En consecuencia, todas las medidas de inflación básica del Banco de la República, donde se excluyen los componentes más volátiles, continuaron la senda de crecimiento vista en los últimos meses, consolidando una tendencia alcista preocupante que no se observaba desde hace dos años.
Al comparar los resultados de junio de este año con los observados en mayo, se evidencia que la inflación básica sigue ganando terreno en todos los componentes analizados.

La medida núcleo 15, que excluye los 15 rubros más volátiles, pasó del 6,11 % en mayo al 6,30 % en junio, registrando un incremento de 19 puntos básicos (pb). Con este resultado, el indicador reafirma su tendencia alcista, que viene superando el 6 % desde mayo.
Por su parte, la medida más estructural y de mayor atención para la Junta Directiva del banco central, sin alimentos ni regulados, escaló del 5,98 % en mayo al 6 % en junio (+2 pb). Su comportamiento es el de mayor preocupación para los analistas. Según el Banco de Bogotá, esta muestra un resultado «elevadísimo frente a la meta».
Finalmente, el indicador sin alimentos mostró una aceleración marcada, al pasar del 5,79 % en mayo al 5,98 % en junio, una diferencia de 19 pb. Esta métrica también se acerca ahora al umbral del 6 %, reflejando presiones constantes en bienes y servicios no relacionados con la volatilidad del agro.
El equipo económico del Grupo Cibest (Bancolombia) destacó que estas métricas ya completan siete meses de incrementos consecutivos y se ubican en niveles que no se veían desde julio de 2024, lo que evidencia una fuerte persistencia en las presiones subyacentes.
Según los informes de las principales entidades financieras, este panorama sugiere que las presiones sobre el costo de vida siguen siendo generalizadas y estructurales, lo cual dificulta la convergencia hacia las metas de largo plazo.

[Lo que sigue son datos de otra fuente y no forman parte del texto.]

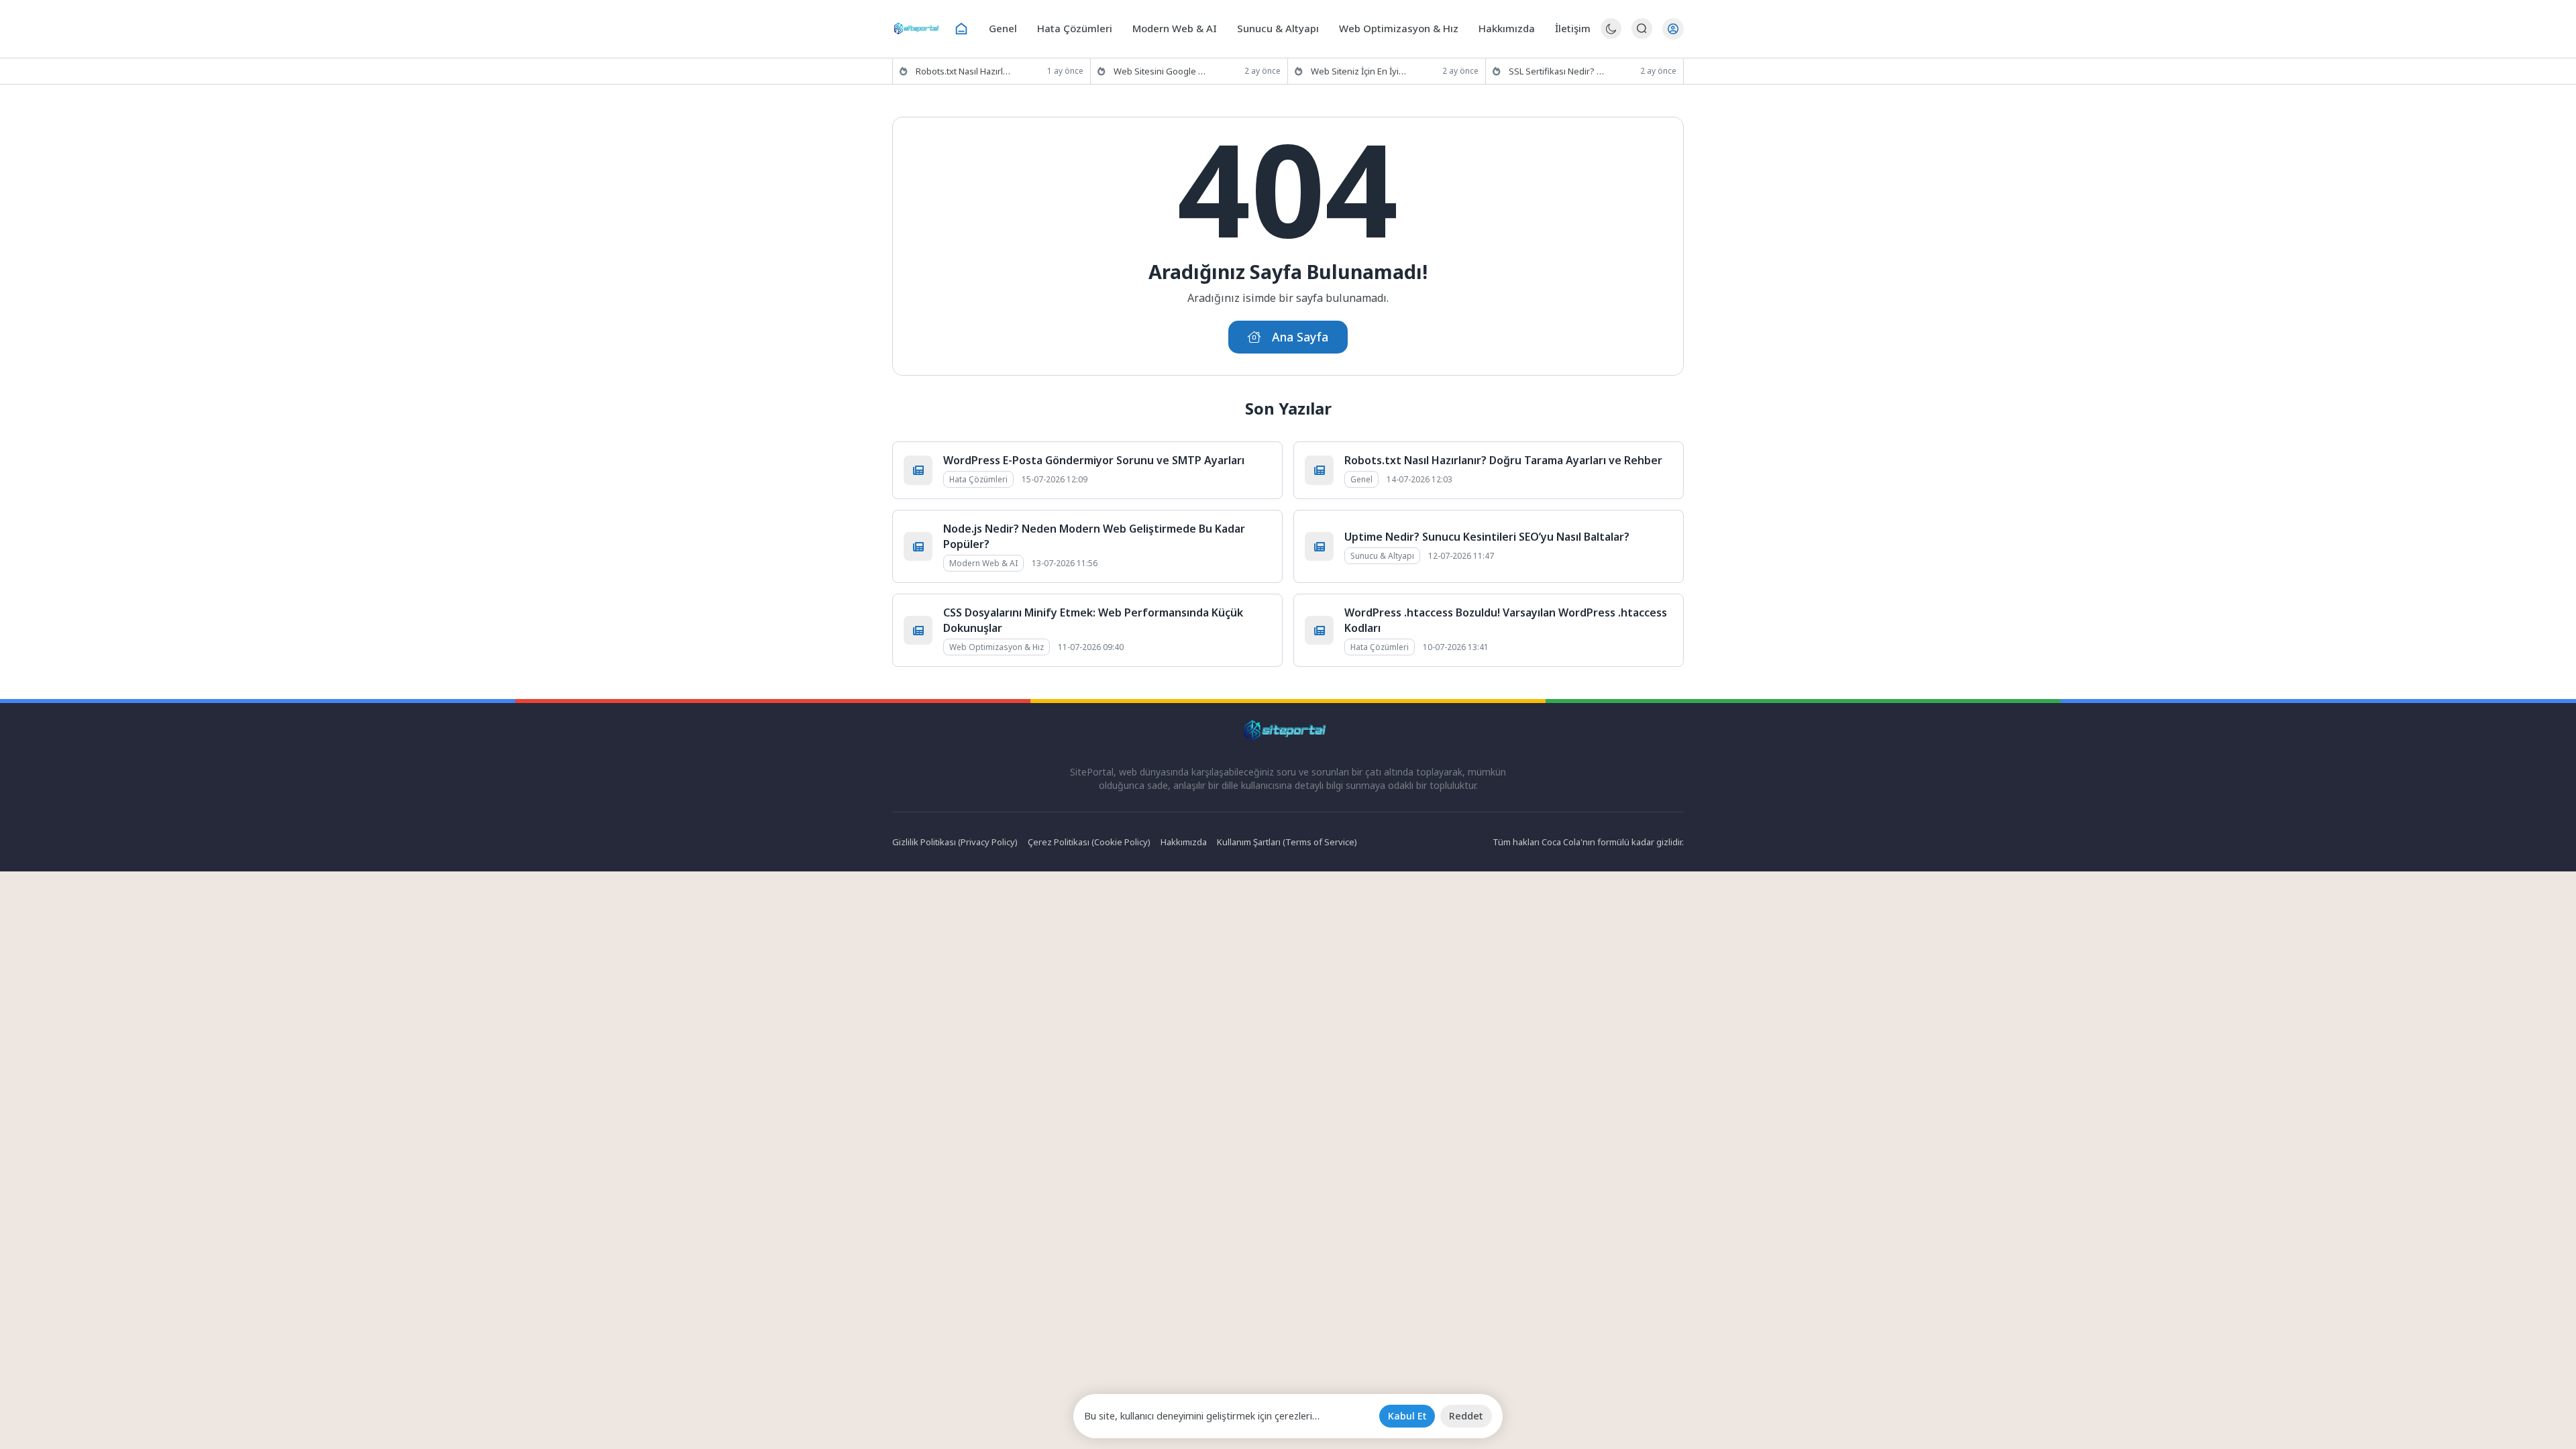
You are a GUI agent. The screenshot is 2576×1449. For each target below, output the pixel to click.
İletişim (1573, 28)
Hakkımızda (1507, 28)
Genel (1003, 28)
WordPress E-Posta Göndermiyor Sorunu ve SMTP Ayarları (1093, 460)
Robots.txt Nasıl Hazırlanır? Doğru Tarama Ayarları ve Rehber (1503, 460)
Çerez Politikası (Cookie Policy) (1089, 842)
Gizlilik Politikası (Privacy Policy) (955, 842)
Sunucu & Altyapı (1278, 28)
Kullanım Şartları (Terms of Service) (1287, 842)
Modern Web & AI (1174, 28)
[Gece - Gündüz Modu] (1611, 35)
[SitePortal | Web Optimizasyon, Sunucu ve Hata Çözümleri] (918, 28)
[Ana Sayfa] (961, 28)
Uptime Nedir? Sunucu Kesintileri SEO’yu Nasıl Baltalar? (1486, 536)
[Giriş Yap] (1673, 29)
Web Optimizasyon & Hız (1398, 28)
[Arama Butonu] (1641, 28)
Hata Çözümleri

Indexación y servicios, motores del alza
De acuerdo con los analistas de Bancolombia, el principal desafío para la convergencia de precios hacia el rango meta del Banco de la República (2 % – 4 %) sigue siendo la indexación, pues el incremento del salario mínimo del 23 % para 2026 continúa transmitiéndose a los costos de servicios y arriendos.
Desde el Banco de Bogotá, sus expertos señalan que, aunque los servicios sin arriendo se mantuvieron estables en un 9 %, el nivel de indexación de los arriendos genera una incertidumbre alta debido a su amplia variabilidad, que en meses previos llegó a ser del 120 %. En contraste, los servicios de comida fuera del hogar y entretenimiento mostraron ajustes limitados, sin evidencia aún de un impacto masivo por el Mundial.
Al respecto, Jackeline Pirajan y el equipo económico de DaviBank resaltan que el consumo de los hogares se mantiene robusto, impulsando precios en categorías como bebidas alcohólicas y servicios de catering, asociados a la temporada de vacaciones y la fiesta mundialista.
Desafíos para la política monetaria
La persistencia de la inflación básica reduce el margen de maniobra para el Banco de la República y plantea un reto significativo para la política monetaria del emisor, en un entorno donde las expectativas de inflación, que también han venido al alza, enfrentan presiones adicionales.
Acciones & Valores enfatizó que el proceso de convergencia hacia la meta del 3 % sigue enfrentando importantes desafíos y que el resultado de junio respalda la necesidad de mantener una postura restrictiva.
De hecho, las proyecciones de los expertos sugieren que lo peor podría no haber pasado. DaviBank proyecta que el pico de la inflación se alcanzará solo hasta diciembre de 2026, advirtiendo que aún no se ha visto el nivel máximo del indicador en este ciclo, y el BBVA prevé ahora que la inflación cierre el año alrededor del 7 %, impulsada por la inminente ocurrencia del fenómeno de El Niño.
Con una visión más optimista Bancolombia estima que la inflación termine 2026 en 6,4 %, mientras que el Banco de Bogotá prevé un 6,8 % tras el reciente ajuste de su cálculo al alza, atendiendo a una indexación de arriendos más alta de lo esperado anteriormente.
El mercado ahora espera que el emisor suba la tasa de interés en su reunión del 31 de julio en 75 puntos básicos (pb) hasta el 12,75 % desde el 12 % de la sesión del 30 de junio.